A reportagem do site Olhar Alerta procurou o DNIT, que em resposta, informou que os semáforos foram instalados de forma irregular, sem a anuência prévia do órgão responsável pela administração da rodovia federal. Segundo a autarquia, por se tratar da BR-158, qualquer intervenção na faixa de domínio da rodovia depende de análise técnica e autorização específica.
De acordo com o órgão, durante reunião realizada com representantes da Prefeitura de Confresa e da Secretaria Municipal de Obras, foi esclarecida a necessidade de apresentação de um Estudo de Tráfego e do respectivo Projeto de Sinalização. Esses documentos são exigidos para análise da viabilidade da operação dos equipamentos e para a emissão da Permissão Especial de Uso (PEU), autorização necessária para que o município possa operar legalmente os semáforos na rodovia.
O DNIT também contestou a informação de que teria emitido uma notificação punitiva ao município. Conforme o órgão, a Prefeitura demonstrou disposição para resolver a situação de forma institucional, motivo pelo qual o caso vem sendo tratado por meio de diálogo técnico entre as partes.

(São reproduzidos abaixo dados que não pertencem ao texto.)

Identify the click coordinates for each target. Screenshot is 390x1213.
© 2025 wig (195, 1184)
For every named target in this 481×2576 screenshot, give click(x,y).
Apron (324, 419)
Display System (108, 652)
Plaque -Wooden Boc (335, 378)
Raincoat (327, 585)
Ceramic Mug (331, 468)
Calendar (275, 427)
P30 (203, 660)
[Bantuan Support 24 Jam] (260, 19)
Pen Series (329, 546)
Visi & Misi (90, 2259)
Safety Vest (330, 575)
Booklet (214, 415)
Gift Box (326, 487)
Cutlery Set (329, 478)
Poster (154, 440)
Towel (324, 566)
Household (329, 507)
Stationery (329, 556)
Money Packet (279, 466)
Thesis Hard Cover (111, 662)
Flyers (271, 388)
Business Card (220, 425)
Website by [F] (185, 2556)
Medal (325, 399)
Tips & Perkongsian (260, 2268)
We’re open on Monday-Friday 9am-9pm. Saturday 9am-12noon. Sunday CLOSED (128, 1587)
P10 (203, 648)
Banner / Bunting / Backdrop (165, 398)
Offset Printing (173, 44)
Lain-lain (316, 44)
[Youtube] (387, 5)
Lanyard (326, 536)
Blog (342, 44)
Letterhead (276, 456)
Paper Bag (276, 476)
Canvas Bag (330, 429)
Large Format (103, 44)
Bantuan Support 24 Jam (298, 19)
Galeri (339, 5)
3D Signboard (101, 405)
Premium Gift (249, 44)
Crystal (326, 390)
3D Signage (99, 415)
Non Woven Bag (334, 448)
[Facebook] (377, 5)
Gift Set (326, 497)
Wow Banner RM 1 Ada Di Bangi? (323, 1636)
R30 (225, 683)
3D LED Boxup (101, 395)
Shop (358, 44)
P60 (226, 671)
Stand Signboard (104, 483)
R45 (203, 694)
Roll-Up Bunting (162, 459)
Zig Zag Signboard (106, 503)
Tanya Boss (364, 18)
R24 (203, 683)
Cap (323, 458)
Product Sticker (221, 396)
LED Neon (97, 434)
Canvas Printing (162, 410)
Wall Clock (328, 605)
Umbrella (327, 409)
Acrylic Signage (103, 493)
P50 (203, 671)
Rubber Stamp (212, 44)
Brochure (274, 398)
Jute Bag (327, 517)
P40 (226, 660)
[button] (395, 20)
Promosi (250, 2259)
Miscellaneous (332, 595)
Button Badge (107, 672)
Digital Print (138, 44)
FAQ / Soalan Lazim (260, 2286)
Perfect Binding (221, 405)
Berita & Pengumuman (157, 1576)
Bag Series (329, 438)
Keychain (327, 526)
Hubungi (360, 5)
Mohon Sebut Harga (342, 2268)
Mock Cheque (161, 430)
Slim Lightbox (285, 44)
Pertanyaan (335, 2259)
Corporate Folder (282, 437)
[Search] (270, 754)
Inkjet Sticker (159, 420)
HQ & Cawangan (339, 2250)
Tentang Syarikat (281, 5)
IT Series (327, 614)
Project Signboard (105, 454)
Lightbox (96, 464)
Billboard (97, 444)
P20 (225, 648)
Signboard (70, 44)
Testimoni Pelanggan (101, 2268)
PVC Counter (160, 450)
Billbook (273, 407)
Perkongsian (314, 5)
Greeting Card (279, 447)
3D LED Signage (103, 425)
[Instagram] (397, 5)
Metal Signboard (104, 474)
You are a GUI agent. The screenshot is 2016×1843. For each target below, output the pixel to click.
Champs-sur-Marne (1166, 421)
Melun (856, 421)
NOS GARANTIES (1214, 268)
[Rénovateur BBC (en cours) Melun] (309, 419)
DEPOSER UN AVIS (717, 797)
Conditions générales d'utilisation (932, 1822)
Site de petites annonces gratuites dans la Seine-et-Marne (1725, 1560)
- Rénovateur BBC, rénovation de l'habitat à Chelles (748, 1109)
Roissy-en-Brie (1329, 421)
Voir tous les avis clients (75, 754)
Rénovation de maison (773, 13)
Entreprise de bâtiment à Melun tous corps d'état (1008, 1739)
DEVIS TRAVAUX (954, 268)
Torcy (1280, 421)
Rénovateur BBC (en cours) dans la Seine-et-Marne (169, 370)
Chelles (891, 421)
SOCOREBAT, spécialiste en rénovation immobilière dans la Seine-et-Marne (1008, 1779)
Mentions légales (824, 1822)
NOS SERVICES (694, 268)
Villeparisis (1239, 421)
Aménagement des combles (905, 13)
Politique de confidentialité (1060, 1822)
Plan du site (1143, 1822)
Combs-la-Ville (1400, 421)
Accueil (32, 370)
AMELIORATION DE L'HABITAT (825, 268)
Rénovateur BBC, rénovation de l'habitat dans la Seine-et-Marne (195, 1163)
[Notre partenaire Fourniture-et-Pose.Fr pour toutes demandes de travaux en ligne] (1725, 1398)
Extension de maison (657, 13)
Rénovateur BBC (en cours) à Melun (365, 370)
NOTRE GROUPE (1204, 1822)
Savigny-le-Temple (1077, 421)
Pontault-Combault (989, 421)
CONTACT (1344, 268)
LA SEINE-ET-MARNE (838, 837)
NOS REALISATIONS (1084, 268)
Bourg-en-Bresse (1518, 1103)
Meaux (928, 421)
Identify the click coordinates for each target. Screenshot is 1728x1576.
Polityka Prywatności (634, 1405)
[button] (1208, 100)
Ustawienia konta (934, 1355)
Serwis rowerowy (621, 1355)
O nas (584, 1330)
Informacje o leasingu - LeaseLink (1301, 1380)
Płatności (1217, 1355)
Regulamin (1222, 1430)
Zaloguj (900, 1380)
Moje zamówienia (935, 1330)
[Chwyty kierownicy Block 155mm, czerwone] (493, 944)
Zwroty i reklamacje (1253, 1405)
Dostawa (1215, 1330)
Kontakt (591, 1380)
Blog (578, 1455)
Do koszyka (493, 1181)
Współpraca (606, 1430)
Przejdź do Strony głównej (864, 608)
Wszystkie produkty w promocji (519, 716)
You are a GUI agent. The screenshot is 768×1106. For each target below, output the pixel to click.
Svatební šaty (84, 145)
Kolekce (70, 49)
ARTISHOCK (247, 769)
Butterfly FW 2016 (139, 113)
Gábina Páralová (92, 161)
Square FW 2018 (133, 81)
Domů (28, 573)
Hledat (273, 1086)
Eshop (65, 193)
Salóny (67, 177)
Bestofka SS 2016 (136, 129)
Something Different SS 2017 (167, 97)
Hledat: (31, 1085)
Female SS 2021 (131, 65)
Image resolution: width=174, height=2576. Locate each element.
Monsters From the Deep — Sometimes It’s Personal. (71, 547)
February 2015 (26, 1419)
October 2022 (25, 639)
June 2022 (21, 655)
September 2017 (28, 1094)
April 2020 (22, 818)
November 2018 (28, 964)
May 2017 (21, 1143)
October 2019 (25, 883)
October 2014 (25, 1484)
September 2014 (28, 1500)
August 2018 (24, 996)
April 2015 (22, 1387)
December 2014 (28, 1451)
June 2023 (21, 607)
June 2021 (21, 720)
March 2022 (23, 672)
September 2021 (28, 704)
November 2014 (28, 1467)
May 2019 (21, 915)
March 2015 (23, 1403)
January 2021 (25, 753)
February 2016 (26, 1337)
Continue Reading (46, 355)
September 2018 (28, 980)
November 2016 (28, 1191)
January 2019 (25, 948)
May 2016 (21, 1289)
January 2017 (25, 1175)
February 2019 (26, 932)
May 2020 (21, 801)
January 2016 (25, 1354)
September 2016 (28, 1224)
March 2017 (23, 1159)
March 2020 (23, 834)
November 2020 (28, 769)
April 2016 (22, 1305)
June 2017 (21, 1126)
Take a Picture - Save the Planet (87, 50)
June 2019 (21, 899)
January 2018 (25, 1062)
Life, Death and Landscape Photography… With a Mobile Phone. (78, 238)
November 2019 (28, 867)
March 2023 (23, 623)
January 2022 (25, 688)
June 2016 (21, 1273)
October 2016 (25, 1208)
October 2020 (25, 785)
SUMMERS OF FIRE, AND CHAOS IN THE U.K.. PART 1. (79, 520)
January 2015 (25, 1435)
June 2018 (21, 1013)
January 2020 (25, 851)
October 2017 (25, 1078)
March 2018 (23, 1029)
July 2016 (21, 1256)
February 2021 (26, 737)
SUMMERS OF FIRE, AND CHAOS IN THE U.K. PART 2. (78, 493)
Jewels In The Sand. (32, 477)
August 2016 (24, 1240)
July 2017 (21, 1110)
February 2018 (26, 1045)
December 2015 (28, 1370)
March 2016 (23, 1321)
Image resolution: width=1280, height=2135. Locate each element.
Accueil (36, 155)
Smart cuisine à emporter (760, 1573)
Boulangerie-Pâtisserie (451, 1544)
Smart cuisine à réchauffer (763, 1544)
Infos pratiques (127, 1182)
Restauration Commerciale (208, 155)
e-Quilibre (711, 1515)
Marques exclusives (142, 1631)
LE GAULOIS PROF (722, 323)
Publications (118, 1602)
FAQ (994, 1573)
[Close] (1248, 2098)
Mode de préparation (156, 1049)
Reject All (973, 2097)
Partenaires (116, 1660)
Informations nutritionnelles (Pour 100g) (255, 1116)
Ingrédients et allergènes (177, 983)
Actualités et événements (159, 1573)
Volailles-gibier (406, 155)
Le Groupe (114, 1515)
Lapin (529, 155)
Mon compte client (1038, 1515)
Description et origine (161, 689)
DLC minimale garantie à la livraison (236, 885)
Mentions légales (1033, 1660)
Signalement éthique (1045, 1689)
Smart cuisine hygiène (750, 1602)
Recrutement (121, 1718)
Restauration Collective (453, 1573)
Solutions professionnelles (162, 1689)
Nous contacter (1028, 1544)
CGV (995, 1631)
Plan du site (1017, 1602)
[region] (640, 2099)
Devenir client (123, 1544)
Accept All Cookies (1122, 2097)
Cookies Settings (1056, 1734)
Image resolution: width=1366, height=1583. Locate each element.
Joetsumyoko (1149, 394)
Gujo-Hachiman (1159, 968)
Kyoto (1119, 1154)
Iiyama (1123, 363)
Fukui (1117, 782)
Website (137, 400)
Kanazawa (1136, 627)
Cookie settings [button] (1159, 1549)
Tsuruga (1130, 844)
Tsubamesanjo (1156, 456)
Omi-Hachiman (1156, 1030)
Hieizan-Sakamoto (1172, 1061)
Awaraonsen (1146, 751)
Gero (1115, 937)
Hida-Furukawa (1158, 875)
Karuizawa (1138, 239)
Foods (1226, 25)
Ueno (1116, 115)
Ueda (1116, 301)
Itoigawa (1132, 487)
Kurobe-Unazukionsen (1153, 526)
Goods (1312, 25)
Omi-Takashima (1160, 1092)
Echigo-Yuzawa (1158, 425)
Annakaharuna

Atualmente, a autarquia analisa o posicionamento dos semáforos em relação aos retornos e acessos aos bairros existentes ao longo da Avenida Brasil. O objetivo é verificar se a operação dos sinais pode ocorrer sem comprometer a fluidez do tráfego na BR-158 e sem aumentar os riscos de acidentes.
O processo tramita sob o número 50611.001945/2026-76 e, segundo o DNIT, também contempla outras demandas de infraestrutura apresentadas pelo município.
Enquanto a situação não é regularizada, os equipamentos permanecem fora de funcionamento. O DNIT informou que, após a apresentação e aprovação dos estudos exigidos, o processo de regularização poderá avançar conforme as normas técnicas vigentes.
Veja na íntegra:
O DNIT esclarece, acerca da situação dos semáforos instalados na Avenida Brasil (trecho urbano da rodovia federal BR-158/MT), no município de Confresa (MT), que mantém um diálogo constante e integrado com a administração municipal para a regularização dos dispositivos.
Em reunião técnica realizada com a Prefeitura e a Secretaria de Obras local, o DNIT informou que os equipamentos foram instalados de forma irregular, sem a prévia anuência da autarquia. Por se tratar de uma rodovia federal, a jurisdição sobre a Faixa de Domínio — mesmo em perímetros urbanos — pertence ao DNIT. Portanto, qualquer intervenção exige a compatibilização do tráfego urbano com o tráfego rodoviário de longa distância.
Diferente do que foi inicialmente veiculado, não houve emissão de ordem de embargo ou notificação punitiva, uma vez que a Prefeitura de Confresa demonstrou abertura ao diálogo institucional. A orientação técnica da autarquia é que o município apresente o Estudo de Tráfego e o respectivo Projeto de Sinalização. Esses documentos são requisitos indispensáveis para a análise de viabilidade e para a posterior emissão da Permissão Especial de Uso (PEU), documento que autoriza o município a operar legalmente os semáforos na rodovia.
Atualmente, o DNIT avalia tecnicamente o posicionamento dos semáforos em relação aos retornos e às saídas de bairros existentes no trecho. O objetivo é assegurar que a operação dos sinais não comprometa a fluidez da rodovia nem gere riscos de acidentes. A situação está sendo tratada no âmbito do Processo Administrativo nº 50611.001945/2026-76, que engloba outras demandas de infraestrutura do município.
Por fim, o DNIT ressalta que compartilha com a Prefeitura a responsabilidade de zelar pela segurança dos usuários e pela trafegabilidade. Tão logo o Estudo de Tráfego seja apresentado e aprovado, as etapas para a regularização e operação dos equipamentos poderão avançar em conformidade com as normas vigentes.